**EXERCISE INPUT**
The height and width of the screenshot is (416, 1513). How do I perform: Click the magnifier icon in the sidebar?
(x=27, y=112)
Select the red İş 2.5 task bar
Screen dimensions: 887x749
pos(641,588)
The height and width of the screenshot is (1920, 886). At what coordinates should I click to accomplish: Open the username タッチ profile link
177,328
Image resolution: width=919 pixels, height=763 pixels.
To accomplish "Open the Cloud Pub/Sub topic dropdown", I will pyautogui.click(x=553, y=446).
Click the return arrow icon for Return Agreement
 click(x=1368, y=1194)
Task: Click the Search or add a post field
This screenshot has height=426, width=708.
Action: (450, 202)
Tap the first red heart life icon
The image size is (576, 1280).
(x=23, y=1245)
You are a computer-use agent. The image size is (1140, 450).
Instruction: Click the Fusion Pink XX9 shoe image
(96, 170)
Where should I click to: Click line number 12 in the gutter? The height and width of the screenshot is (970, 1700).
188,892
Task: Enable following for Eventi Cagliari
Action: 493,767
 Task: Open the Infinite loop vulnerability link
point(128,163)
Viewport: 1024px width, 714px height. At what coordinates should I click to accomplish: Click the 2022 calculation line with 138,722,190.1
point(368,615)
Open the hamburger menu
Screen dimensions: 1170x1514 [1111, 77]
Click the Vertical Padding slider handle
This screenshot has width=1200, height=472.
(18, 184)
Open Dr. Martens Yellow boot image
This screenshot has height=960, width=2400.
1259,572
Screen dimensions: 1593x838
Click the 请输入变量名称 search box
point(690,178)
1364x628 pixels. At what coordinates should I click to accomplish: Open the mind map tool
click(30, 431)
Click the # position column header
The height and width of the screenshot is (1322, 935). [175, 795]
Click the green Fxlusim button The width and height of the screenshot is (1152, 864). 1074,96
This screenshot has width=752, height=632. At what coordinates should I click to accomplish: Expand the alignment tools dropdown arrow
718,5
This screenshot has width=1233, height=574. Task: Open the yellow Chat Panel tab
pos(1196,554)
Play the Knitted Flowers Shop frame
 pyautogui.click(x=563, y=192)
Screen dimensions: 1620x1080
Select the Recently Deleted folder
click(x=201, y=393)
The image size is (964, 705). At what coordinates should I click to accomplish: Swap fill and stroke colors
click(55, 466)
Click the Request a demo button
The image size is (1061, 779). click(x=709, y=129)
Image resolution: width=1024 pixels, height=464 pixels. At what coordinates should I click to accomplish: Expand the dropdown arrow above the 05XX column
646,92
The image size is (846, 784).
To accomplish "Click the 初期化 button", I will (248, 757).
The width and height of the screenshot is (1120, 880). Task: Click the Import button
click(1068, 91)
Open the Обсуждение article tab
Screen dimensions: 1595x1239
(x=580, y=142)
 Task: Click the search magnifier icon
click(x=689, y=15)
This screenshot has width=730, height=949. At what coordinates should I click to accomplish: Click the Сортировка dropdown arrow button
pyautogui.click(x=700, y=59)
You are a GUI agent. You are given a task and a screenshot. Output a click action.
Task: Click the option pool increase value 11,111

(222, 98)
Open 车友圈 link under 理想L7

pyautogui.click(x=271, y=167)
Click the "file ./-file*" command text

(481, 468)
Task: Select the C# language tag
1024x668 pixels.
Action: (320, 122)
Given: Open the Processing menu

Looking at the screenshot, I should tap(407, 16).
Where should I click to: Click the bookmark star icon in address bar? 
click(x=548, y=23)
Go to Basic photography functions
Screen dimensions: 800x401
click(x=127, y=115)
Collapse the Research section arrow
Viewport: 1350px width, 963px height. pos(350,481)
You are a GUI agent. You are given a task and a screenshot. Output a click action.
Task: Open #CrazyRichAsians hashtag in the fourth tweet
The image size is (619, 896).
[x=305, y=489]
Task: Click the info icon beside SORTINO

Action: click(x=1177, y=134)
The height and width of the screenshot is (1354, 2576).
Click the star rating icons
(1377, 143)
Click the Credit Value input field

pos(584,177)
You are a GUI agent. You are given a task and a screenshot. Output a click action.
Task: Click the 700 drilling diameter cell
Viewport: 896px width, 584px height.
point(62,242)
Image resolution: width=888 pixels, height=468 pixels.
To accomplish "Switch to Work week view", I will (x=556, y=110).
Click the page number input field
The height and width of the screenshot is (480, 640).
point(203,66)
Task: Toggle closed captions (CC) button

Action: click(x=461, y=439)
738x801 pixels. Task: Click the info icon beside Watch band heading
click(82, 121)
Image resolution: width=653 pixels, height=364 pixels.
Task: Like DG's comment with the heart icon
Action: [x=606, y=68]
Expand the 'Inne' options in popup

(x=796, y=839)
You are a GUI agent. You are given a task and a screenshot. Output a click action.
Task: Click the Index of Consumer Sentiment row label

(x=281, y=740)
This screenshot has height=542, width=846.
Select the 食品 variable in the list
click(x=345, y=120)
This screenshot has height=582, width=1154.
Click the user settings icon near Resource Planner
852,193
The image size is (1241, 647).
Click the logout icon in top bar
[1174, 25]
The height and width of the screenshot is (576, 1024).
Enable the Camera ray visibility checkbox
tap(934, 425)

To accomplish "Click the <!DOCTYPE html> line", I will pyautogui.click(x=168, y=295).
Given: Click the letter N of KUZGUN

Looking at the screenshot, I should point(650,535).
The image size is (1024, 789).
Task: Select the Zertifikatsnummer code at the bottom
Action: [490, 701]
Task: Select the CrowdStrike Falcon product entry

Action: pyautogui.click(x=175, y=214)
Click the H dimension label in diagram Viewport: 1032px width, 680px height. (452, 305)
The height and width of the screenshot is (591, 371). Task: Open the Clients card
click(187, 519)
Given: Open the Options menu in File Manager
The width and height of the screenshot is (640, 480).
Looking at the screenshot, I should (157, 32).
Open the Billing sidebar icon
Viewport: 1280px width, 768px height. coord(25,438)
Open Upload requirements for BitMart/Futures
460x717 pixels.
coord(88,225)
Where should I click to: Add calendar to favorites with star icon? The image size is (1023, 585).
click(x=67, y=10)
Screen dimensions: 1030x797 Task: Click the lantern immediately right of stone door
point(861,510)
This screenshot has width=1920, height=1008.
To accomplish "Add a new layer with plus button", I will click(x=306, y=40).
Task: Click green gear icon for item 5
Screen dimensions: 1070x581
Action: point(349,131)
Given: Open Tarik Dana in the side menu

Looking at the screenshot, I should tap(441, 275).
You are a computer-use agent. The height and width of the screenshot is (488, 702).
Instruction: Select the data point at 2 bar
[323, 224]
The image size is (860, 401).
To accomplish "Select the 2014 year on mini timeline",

**ABOUT THIS TASK**
Repeat every entry word for word.

**EXERCISE RESPONSE**
The height and width of the screenshot is (416, 1513). How do I perform: Click the magnifier icon in the sidebar?
(x=27, y=112)
Select the red İş 2.5 task bar
Screen dimensions: 887x749
pos(641,588)
The height and width of the screenshot is (1920, 886). At what coordinates should I click to accomplish: Open the username タッチ profile link
177,328
Image resolution: width=919 pixels, height=763 pixels.
To accomplish "Open the Cloud Pub/Sub topic dropdown", I will pyautogui.click(x=553, y=446).
Click the return arrow icon for Return Agreement
 click(x=1368, y=1194)
Task: Click the Search or add a post field
This screenshot has height=426, width=708.
Action: (450, 202)
Tap the first red heart life icon
The image size is (576, 1280).
(x=23, y=1245)
You are a computer-use agent. The image size is (1140, 450).
Instruction: Click the Fusion Pink XX9 shoe image
(96, 170)
Where should I click to: Click line number 12 in the gutter? The height and width of the screenshot is (970, 1700).
188,892
Task: Enable following for Eventi Cagliari
Action: 493,767
 Task: Open the Infinite loop vulnerability link
point(128,163)
Viewport: 1024px width, 714px height. At what coordinates should I click to accomplish: Click the 2022 calculation line with 138,722,190.1
point(368,615)
Open the hamburger menu
Screen dimensions: 1170x1514 [1111, 77]
Click the Vertical Padding slider handle
This screenshot has width=1200, height=472.
(18, 184)
Open Dr. Martens Yellow boot image
This screenshot has height=960, width=2400.
1259,572
Screen dimensions: 1593x838
Click the 请输入变量名称 search box
point(690,178)
1364x628 pixels. At what coordinates should I click to accomplish: Open the mind map tool
click(30, 431)
Click the # position column header
The height and width of the screenshot is (1322, 935). [175, 795]
Click the green Fxlusim button The width and height of the screenshot is (1152, 864). 1074,96
This screenshot has width=752, height=632. At what coordinates should I click to accomplish: Expand the alignment tools dropdown arrow
718,5
This screenshot has width=1233, height=574. Task: Open the yellow Chat Panel tab
pos(1196,554)
Play the Knitted Flowers Shop frame
 pyautogui.click(x=563, y=192)
Screen dimensions: 1620x1080
Select the Recently Deleted folder
click(x=201, y=393)
The image size is (964, 705). At what coordinates should I click to accomplish: Swap fill and stroke colors
click(55, 466)
Click the Request a demo button
The image size is (1061, 779). click(x=709, y=129)
Image resolution: width=1024 pixels, height=464 pixels. At what coordinates should I click to accomplish: Expand the dropdown arrow above the 05XX column
646,92
The image size is (846, 784).
To accomplish "Click the 初期化 button", I will (248, 757).
The width and height of the screenshot is (1120, 880). Task: Click the Import button
click(1068, 91)
Open the Обсуждение article tab
Screen dimensions: 1595x1239
(x=580, y=142)
 Task: Click the search magnifier icon
click(x=689, y=15)
This screenshot has width=730, height=949. At what coordinates should I click to accomplish: Click the Сортировка dropdown arrow button
pyautogui.click(x=700, y=59)
You are a GUI agent. You are given a task and a screenshot. Output a click action.
Task: Click the option pool increase value 11,111

(222, 98)
Open 车友圈 link under 理想L7

pyautogui.click(x=271, y=167)
Click the "file ./-file*" command text

(481, 468)
Task: Select the C# language tag
1024x668 pixels.
Action: (320, 122)
Given: Open the Processing menu

Looking at the screenshot, I should tap(407, 16).
Where should I click to: Click the bookmark star icon in address bar? 
click(x=548, y=23)
Go to Basic photography functions
Screen dimensions: 800x401
click(x=127, y=115)
Collapse the Research section arrow
Viewport: 1350px width, 963px height. pos(350,481)
You are a GUI agent. You are given a task and a screenshot. Output a click action.
Task: Open #CrazyRichAsians hashtag in the fourth tweet
The image size is (619, 896).
[x=305, y=489]
Task: Click the info icon beside SORTINO

Action: click(x=1177, y=134)
The height and width of the screenshot is (1354, 2576).
Click the star rating icons
(1377, 143)
Click the Credit Value input field

pos(584,177)
You are a GUI agent. You are given a task and a screenshot. Output a click action.
Task: Click the 700 drilling diameter cell
Viewport: 896px width, 584px height.
point(62,242)
Image resolution: width=888 pixels, height=468 pixels.
To accomplish "Switch to Work week view", I will (x=556, y=110).
Click the page number input field
The height and width of the screenshot is (480, 640).
point(203,66)
Task: Toggle closed captions (CC) button

Action: click(x=461, y=439)
738x801 pixels. Task: Click the info icon beside Watch band heading
click(82, 121)
Image resolution: width=653 pixels, height=364 pixels.
Task: Like DG's comment with the heart icon
Action: [x=606, y=68]
Expand the 'Inne' options in popup

(x=796, y=839)
You are a GUI agent. You are given a task and a screenshot. Output a click action.
Task: Click the Index of Consumer Sentiment row label

(x=281, y=740)
This screenshot has height=542, width=846.
Select the 食品 variable in the list
click(x=345, y=120)
This screenshot has height=582, width=1154.
Click the user settings icon near Resource Planner
852,193
The image size is (1241, 647).
Click the logout icon in top bar
[1174, 25]
The height and width of the screenshot is (576, 1024).
Enable the Camera ray visibility checkbox
tap(934, 425)

To accomplish "Click the <!DOCTYPE html> line", I will pyautogui.click(x=168, y=295).
Given: Click the letter N of KUZGUN

Looking at the screenshot, I should point(650,535).
The image size is (1024, 789).
Task: Select the Zertifikatsnummer code at the bottom
Action: [490, 701]
Task: Select the CrowdStrike Falcon product entry

Action: pyautogui.click(x=175, y=214)
Click the H dimension label in diagram Viewport: 1032px width, 680px height. (452, 305)
The height and width of the screenshot is (591, 371). Task: Open the Clients card
click(187, 519)
Given: Open the Options menu in File Manager
The width and height of the screenshot is (640, 480).
Looking at the screenshot, I should (157, 32).
Open the Billing sidebar icon
Viewport: 1280px width, 768px height. coord(25,438)
Open Upload requirements for BitMart/Futures
460x717 pixels.
coord(88,225)
Where should I click to: Add calendar to favorites with star icon? The image size is (1023, 585).
click(x=67, y=10)
Screen dimensions: 1030x797 Task: Click the lantern immediately right of stone door
point(861,510)
This screenshot has width=1920, height=1008.
To accomplish "Add a new layer with plus button", I will click(x=306, y=40).
Task: Click green gear icon for item 5
Screen dimensions: 1070x581
Action: point(349,131)
Given: Open Tarik Dana in the side menu

Looking at the screenshot, I should tap(441, 275).
You are a computer-use agent. The height and width of the screenshot is (488, 702).
Instruction: Select the data point at 2 bar
[323, 224]
The image size is (860, 401).
To accomplish "Select the 2014 year on mini timeline",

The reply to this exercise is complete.